A study led by scientists at the University of Science and Technology of China (USTC) in Hefei City is the first to show that astrocytic apolipoprotein E (ApoE) regulates neuronal epigenetic states via reprogramming lipid metabolism, which was shown to control brain function, in particular memory consolidation, in mice.

Moreover, the study showed that human ApoE4, an established risk factor for Alzheimer's disease (AD), was less capable of neuronal metabolic and epigenetic regulation than ApoE3, the authors reported in the January 26, 2021, online edition of Neuron.

"This is the first study to demonstrate that astrocytic ApoE mediates memory consolidation in mice," said Qiang Liu, a professor in the School of Life Sciences at USTC, who co-led the study with his USTC professorial colleague Juan Zhang.

The finding that human ApoE4 is less capable of neuronal metabolic and epigenetic regulation than ApoE3 is highly significant, said Liu "because it reveals why ApoE4 is the major risk factor for AD, as ApoE4 is less capable of regulating epigenetic-mediated memory."

Produced primarily by astrocytes, ApoE is predominantly associated with cholesterol-rich high-density lipoprotein (HDL)-like complexes.

Lipidated ApoE is the principal carrier of cholesterol to neurons via ApoE receptors, with neurons relying heavily on this source of cholesterol, as their de novo cholesterol biosynthetic pathways are substantially suppressed.

"The primary function of the neuron is actually neurotransmission, for which the neuron will save its energy via relying on astrocytic cholesterol," Liu told BioWorld Science.

Astrocytes

Astrocytes are CNS glial cells that not only interact with neighboring neurons metabolically, but also are actively involved in regulating neuronal functions.

Astrocytic ApoE is closely associated with cognitive function in the mouse brain, and human ApoE, which contains three major isoforms, shows an isoform-specific effect on cognitive processes.

However, the detailed mechanisms of ApoE in reprogramming cholesterol metabolism and regulating cognitive function remain largely unknown, but neuronal function is known to require accurate control of gene expression via microRNAs.

MicroRNAs

MicroRNAs are noncoding RNAs, which regulate post-transcriptional gene expression and can be packaged into exosomes, then secreted and delivered to recipient cells.

Lipoproteins could also serve as carriers for circulating microRNAs, but their identification, characterization and potential function in the brain remain elusive.

Histone acetylation, an epigenetic mechanism essential in modulating neural gene expression, promotes the expression genes induced by neuronal activity.

However, whether astrocyte-secreted signals modulate neural gene expression via affecting the epigenetic state of neurons also remains unclear.

In their new Neuron study, the authors used quantitative polymerase chain reaction (qPCR) to search for and identify a class of microRNAs in astrocyte-derived ApoE particles, which were shown to selectively post-transcriptionally suppress catalytic enzymes in the neuronal de novo cholesterol biosynthesis pathway.

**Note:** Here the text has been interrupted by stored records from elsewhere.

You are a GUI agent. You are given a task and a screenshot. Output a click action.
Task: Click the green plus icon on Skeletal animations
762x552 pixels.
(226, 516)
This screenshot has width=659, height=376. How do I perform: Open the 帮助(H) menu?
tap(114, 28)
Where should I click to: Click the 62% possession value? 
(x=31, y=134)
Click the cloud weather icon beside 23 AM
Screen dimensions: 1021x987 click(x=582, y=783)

Consequently, nuclear acetyl-coenzyme A (acetyl-CoA) was found to be accumulated, while histone acetylation was promoted.

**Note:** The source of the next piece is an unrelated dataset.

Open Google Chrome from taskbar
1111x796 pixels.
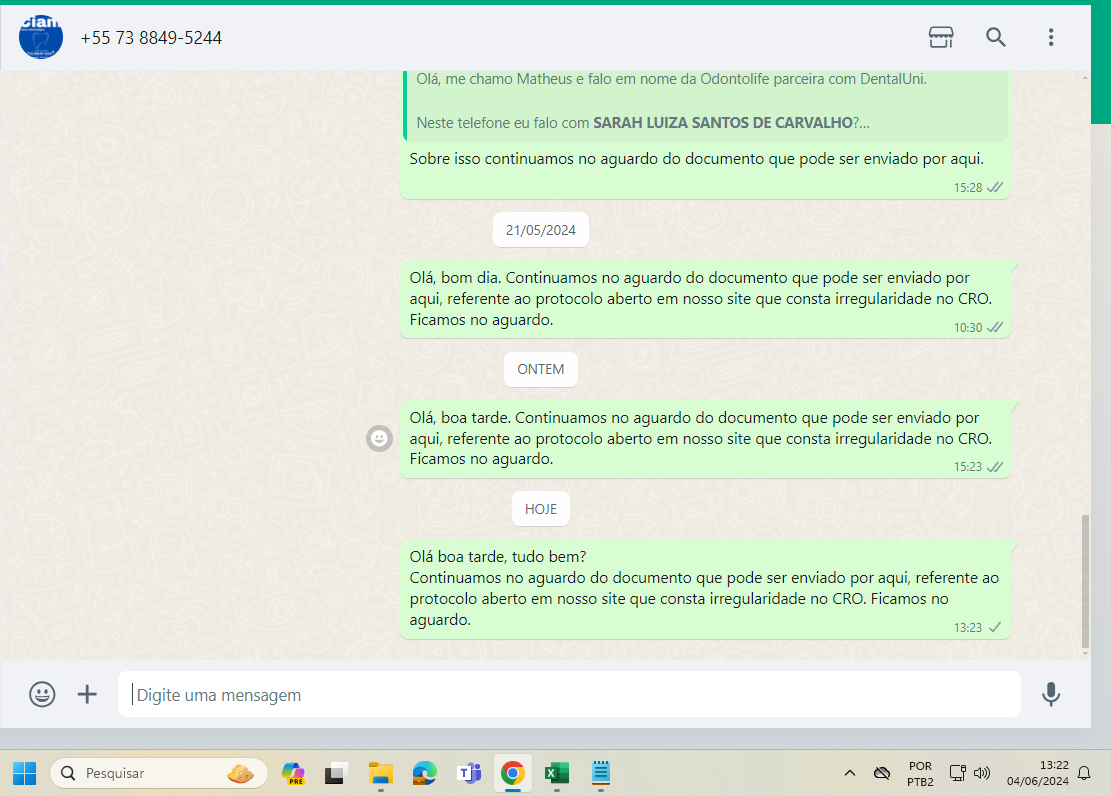[512, 773]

"Acetyl-CoA is the substrate for cholesterol synthesis, so when cholesterol synthesis is suppressed, acetyl-CoA accumulates. Nuclear acetyl-CoA is used for histone acetylation, hence the importance of nuclear acetyl-CoA," said Liu.

The researchers also demonstrated that deprivation of ApoE not only abolished histone acetylation levels, but also reduced the enrichment of specific histone markers, such as H3K27ac, on the promoters of multiple immediate early genes during memory consolidation in mice.

Using an adeno-associated virus (AAV) vector-mediated astrocyte-specific genetic knockdown to achieve ApoE deprivation, "we were able to achieve 30-50% histone acetylation and enrichment of specific histone markers on genes," said Liu.

This was ultimately demonstrated to result in damaged transcriptional activation of these genes in response to neuronal activity.

Importantly, human ApoE4 was shown to reprogram the metabolic state and to promote histone acetylation-mediated memory less efficiently than ApoE3.

Together, these findings define an astrocytic ApoE-mediated neuronal epigenetic mechanisms as a novel means via which astrocytes modulate brain connectivity and function.

This has important implications for the discovery of new AD treatments, said Liu, "as targeting astrocytic ApoE or related microRNAs would provide new treatments for AD and other neurodegenerative diseases, which in future we will be researching in AD mouse models and patient samples."